Review the following before proceeding with setting up Tunnel for Windows 10:

Required components for deploying Tunnel for Windows 10

The following components are required for a Tunnel deployment:

Standalone Sentry with AppTunnel enabled or Access.

Unified Endpoint Management (UEM):

- Core


- Cloud

Windows 10 devices registered with a UEM.

For supported versions see the Tunnel for Windows Release Notes.

Requirements for configuring Tunnel for Windows 10

Ensure the following before configuring Tunnel for Windows 10:

If your deployment uses Standalone Sentry:
- You have installed Standalone Sentry. See the Standalone Sentry Installation Guide.
- Standalone Sentry is set up for AppTunnel using identity certificates for device authentication.
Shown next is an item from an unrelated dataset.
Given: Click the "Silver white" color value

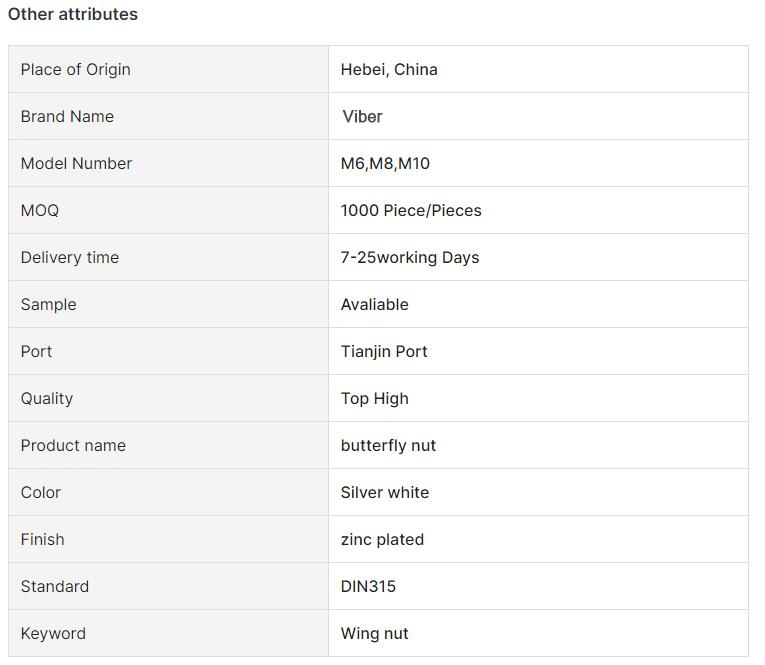Looking at the screenshot, I should click(x=385, y=493).
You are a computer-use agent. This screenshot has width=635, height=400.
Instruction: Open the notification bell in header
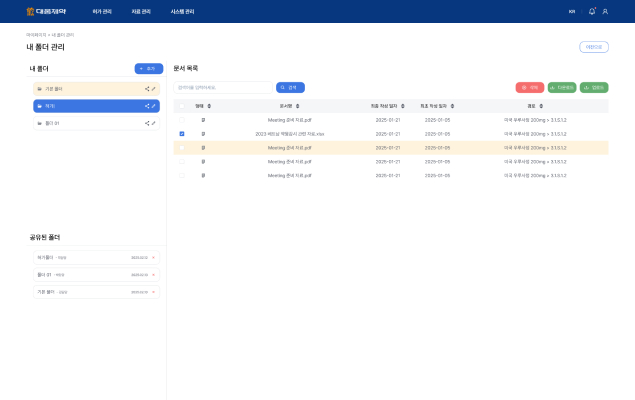(592, 11)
For information about setting up a Standalone Sentry for AppTunnel, see the MobileIron Sentry Guide for your Unified Endpoint Management (UEM).
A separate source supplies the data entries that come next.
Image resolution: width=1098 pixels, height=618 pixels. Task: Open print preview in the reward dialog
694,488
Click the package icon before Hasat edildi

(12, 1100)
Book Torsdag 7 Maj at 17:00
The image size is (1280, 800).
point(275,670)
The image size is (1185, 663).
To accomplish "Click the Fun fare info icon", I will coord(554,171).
If your deployment uses Access, you have set up Access.

For more information, see the Access Guide.

The appropriate ports are open.

Core: See the On-Premise Installation Guide for information on required ports and firewall rules associated with license activation, Standalone Sentry, and different content servers.

Cloud: See the Cloud Architecture and Port Requirements document for more information on ports and firewall rules.

You cannot use an existing Tunnel for Windows Phone devices (WP8.1) setup. Create separate configurations for Tunnel for Windows 10 Desktop devices.

A separate Standalone Sentry is not required for Tunnel for Windows 10 Desktop setup. However, you cannot use the Standalone Sentry that is being used for Tunnel for Windows Phone devices (WP8.1)

Recommendation for setting up Tunnel for Windows 10

Ivanti, Inc recommends that Standalone Sentry use a trusted CA certificate.

If Standalone Sentry uses a self-signed certificate, do the following additional setup in Core:

- In the Services > Sentry page, for the Standalone Sentry, click the View Certificate link. This makes the Standalone Sentry’s certificate known to Core.
- Follow the instructions in the Using a Self-signed certificate with Standalone Sentry and Tunnel knowledge base article in the Support and Knowledge Base portal at

Ivanti, Increcommends using Windows 10 TH2.

Limitations for Tunnel for Windows 10

UDP functionality and scale will vary dependent on specific applications. Performance of real-time audio and video apps has not been tested.

Windows 10 app behavior may vary. Some Windows 10 apps may not trigger Tunnel VPN.

Trusted front-end deployments are not supported.

Context headers are not supported.

Domain names and IP addresses are not supported for triggering Tunnel VPN.

Per app triggering does not work as expected with Windows 10 TH1.

Windows Explorer triggers Tunnel only after a system restart.